▶ [Text shown]:

════════════════════

Notable changes:
- Updates the Linux kernel to the latest 6.12 LTS release (v6.12.91). This update mitigates several kernel vulnerabilities, including the Dirty-Frag local privilege escalation (CVE-2026-43284 and CVE-2026-43500), the CIFSwitch local privilege escalation in the CIFS client (CVE-2026-46243), a ptrace privilege issue (CVE-2026-46333), and the related Fragnesia privilege escalation in the ESP-in-TCP path (CVE-2026-46300). It also enables additional CPU side-channel mitigations.
- Updates Samba to version 4.22.10 to address multiple security vulnerabilities.
This Samba maintenance release resolves several CVEs, including a missing access check that let read-only users set or delete reparse point attributes (CVE-2026-1933) and a flaw in the WORM (Write Once, Read Many) module that allowed protected files to be overwritten by renaming a new file over them (CVE-2026-2340). See the Samba 2026 security release impact statement for the TrueNAS-specific impact assessment, or the Samba 4.22.10 release notes for the complete upstream list. - Fixes a potential double free when freeing blocks cloned after deduplication table pruning.
Blocks created through block cloning could be freed more than once if their deduplication table (DDT) entries had already been pruned, because the free path did not check the block reference table (BRT) first. - Fixes virtual machines stored on NFSv4.1 datasets failing to power on.

════════════════════

▶ [Stated goal 1]:
Summarize the release notes in two sentences.
▶ [Stated goal 2]:
Resume the release notes from their last line, adding further entries in the same style.

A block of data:
════════════════════

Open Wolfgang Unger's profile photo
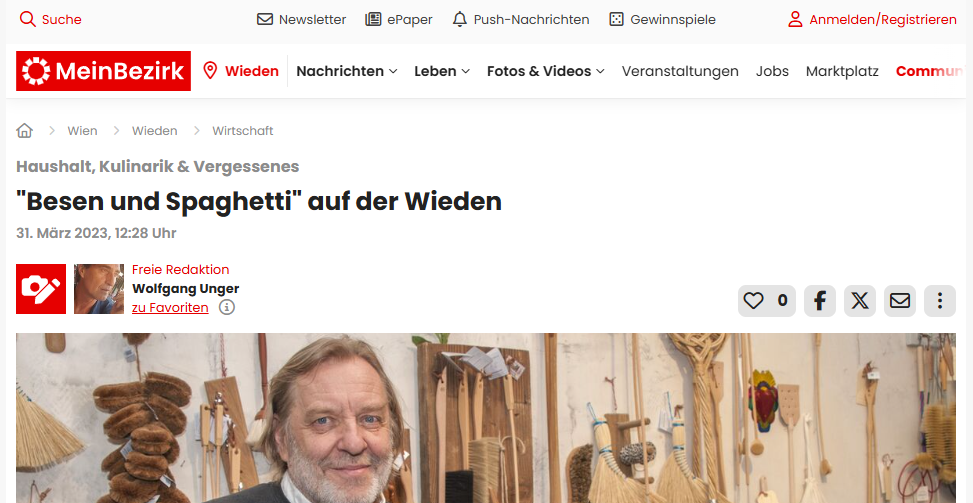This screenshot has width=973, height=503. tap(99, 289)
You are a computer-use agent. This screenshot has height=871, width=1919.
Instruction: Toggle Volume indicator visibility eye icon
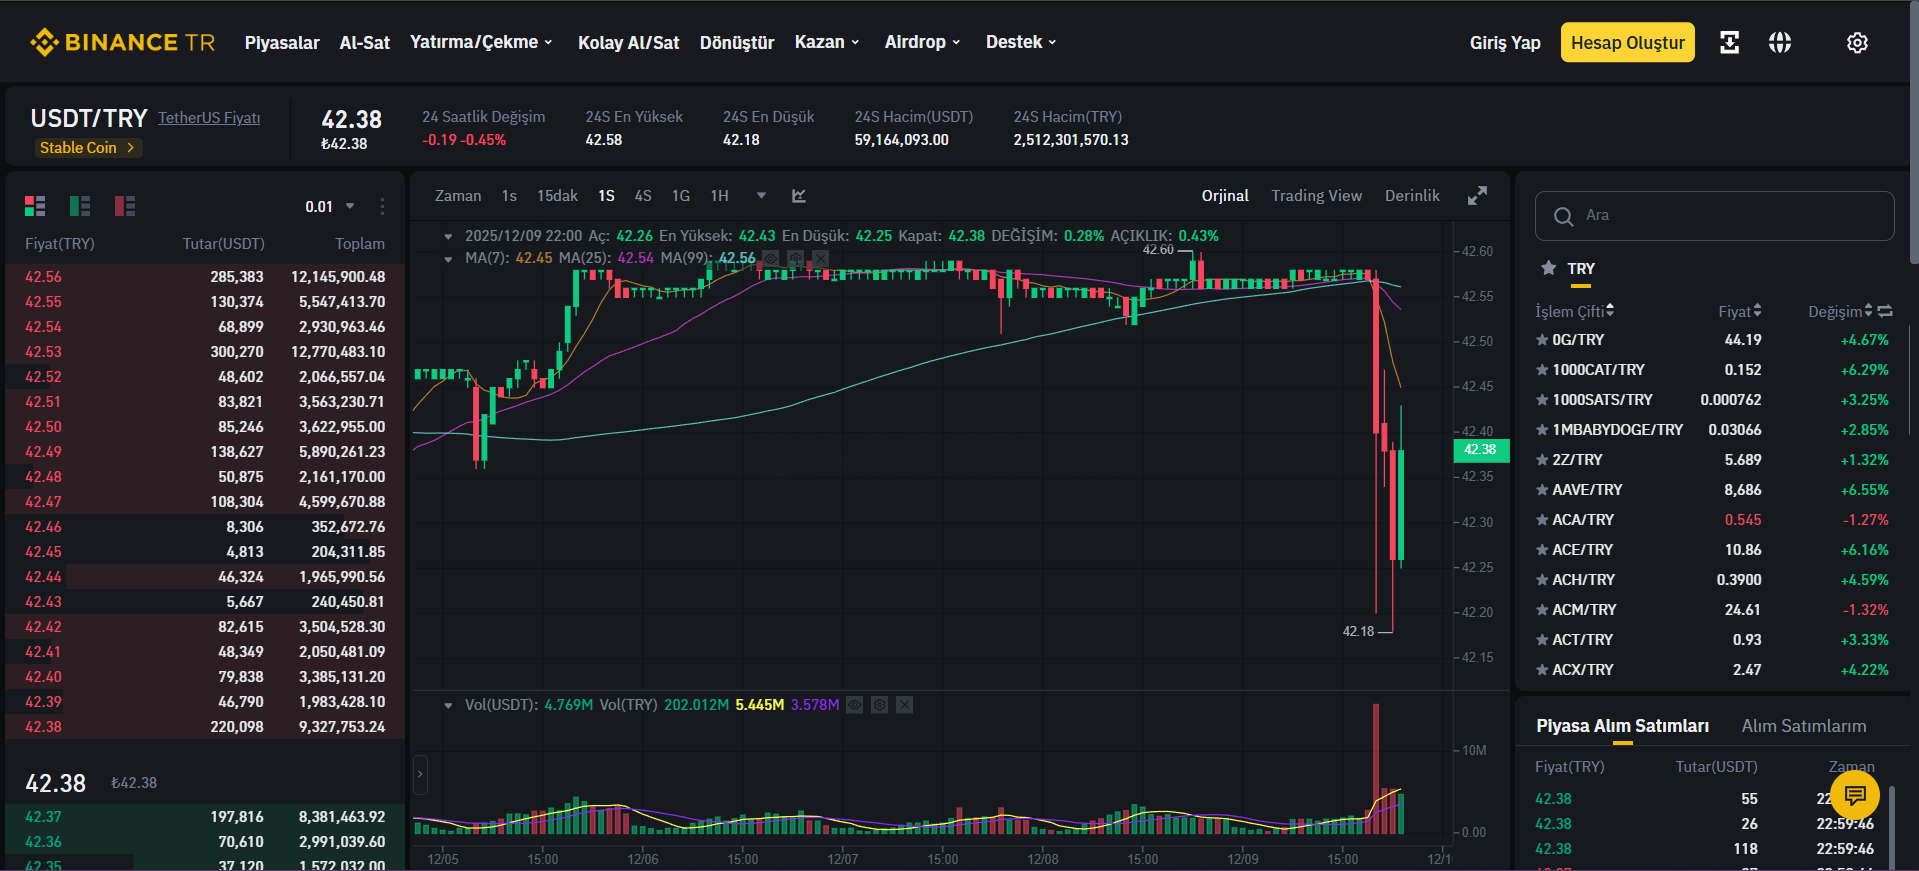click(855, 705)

════════════════════

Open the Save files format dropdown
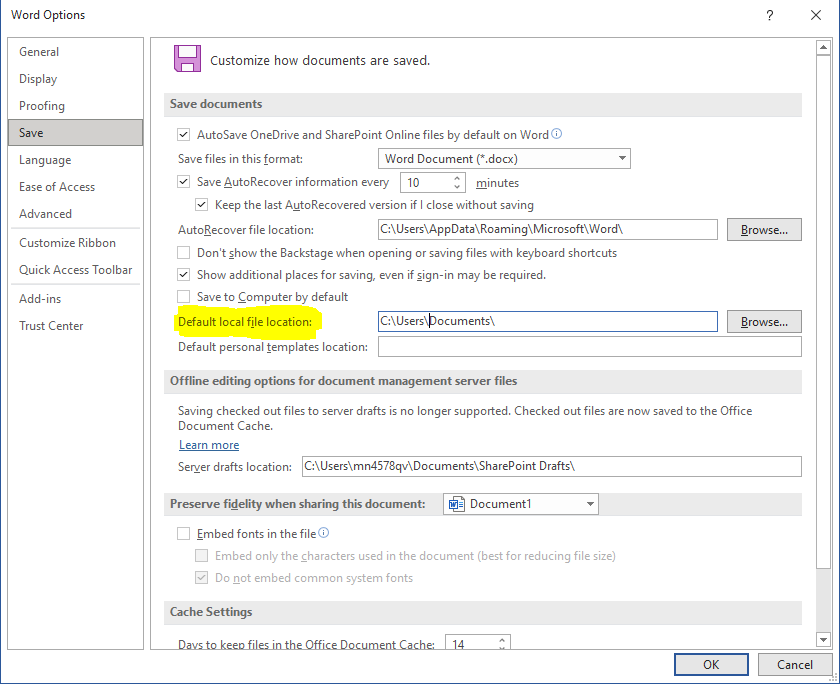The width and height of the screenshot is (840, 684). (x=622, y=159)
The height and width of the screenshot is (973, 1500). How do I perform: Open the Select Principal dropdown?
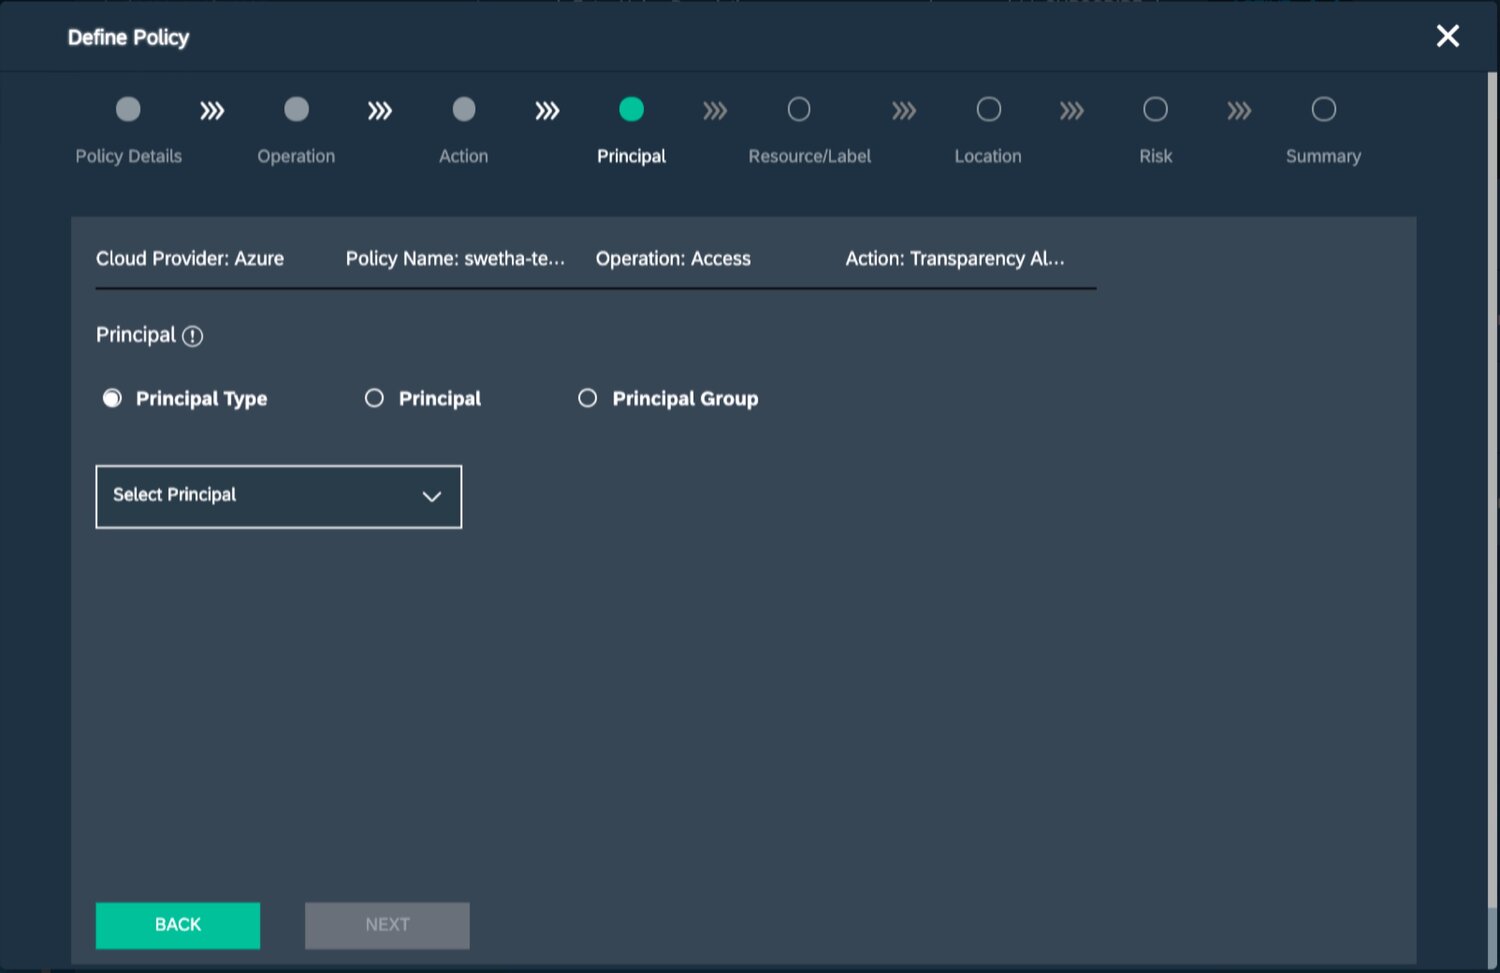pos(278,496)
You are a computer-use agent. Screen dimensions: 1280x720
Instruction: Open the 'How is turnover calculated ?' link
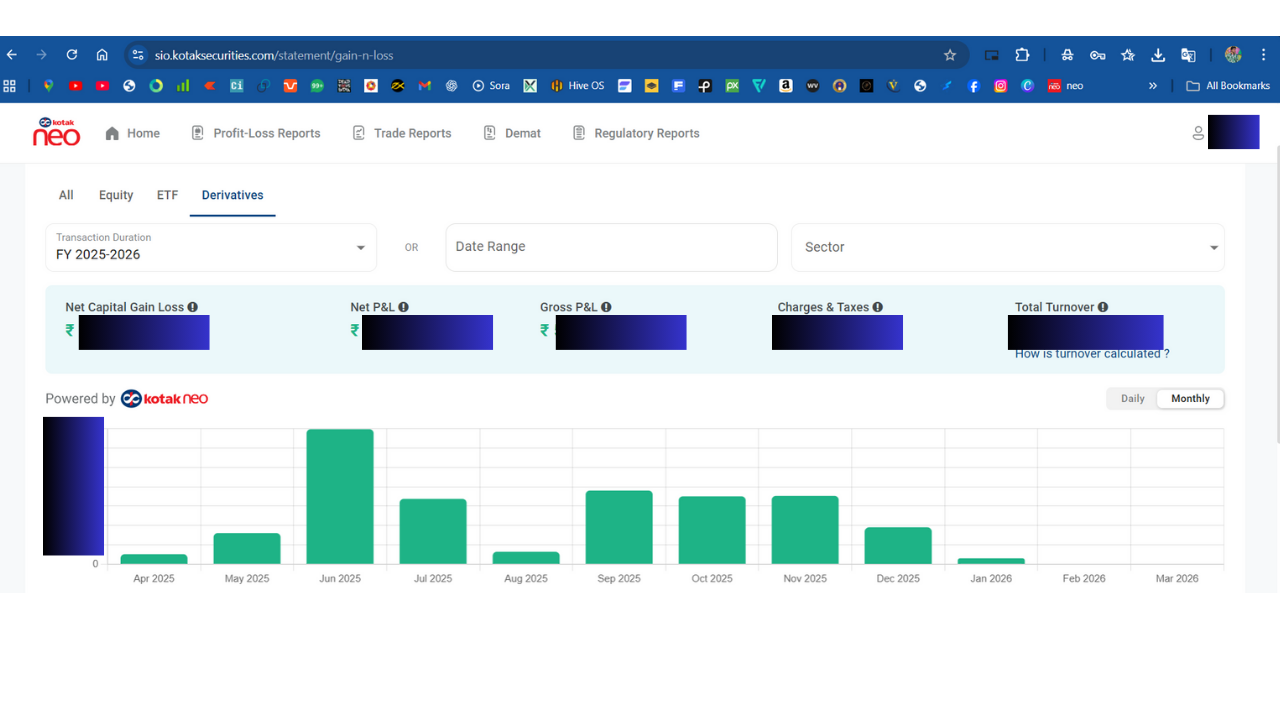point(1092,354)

════════════════════

▶ [Response 1]:
The release updates the Linux kernel to 6.12 LTS (v6.12.91), which mitigates several privilege escalation vulnerabilities and enables additional CPU side-channel mitigations, and it updates Samba to 4.22.10 to resolve multiple security flaws. It also fixes a potential double free of cloned blocks after deduplication table pruning, and it fixes virtual machines on NFSv4.1 datasets that failed to power on.

▶ [Response 2]:
A change introduced in 25.10.2.1 could cause the NFSv4 change cookie to move backward after a file left the cache due to memory pressure, a remount, or a reboot. NFSv4.1 clients that depend on a monotonic change cookie, notably VMware ESXi, rejected the affected files. A virtual machine stored on an NFSv4.1-exported ZFS dataset then failed to power on with the error “The file specified is not a virtual disk.” This release reverts that change while a complete fix is finalized upstream. - Fixes a kernel crash in the iSCSI target layer during SCSI bus or LUN resets.
A use-after-free in the clustered locking path of the iSCSI target could crash the system during a SCSI reset, most often on Enterprise High Availability (HA) systems while a peer controller was leaving the cluster. The target layer now waits for lock teardown to complete before releasing the associated memory. - Improves iSCSI LUN replacement during High Availability failover.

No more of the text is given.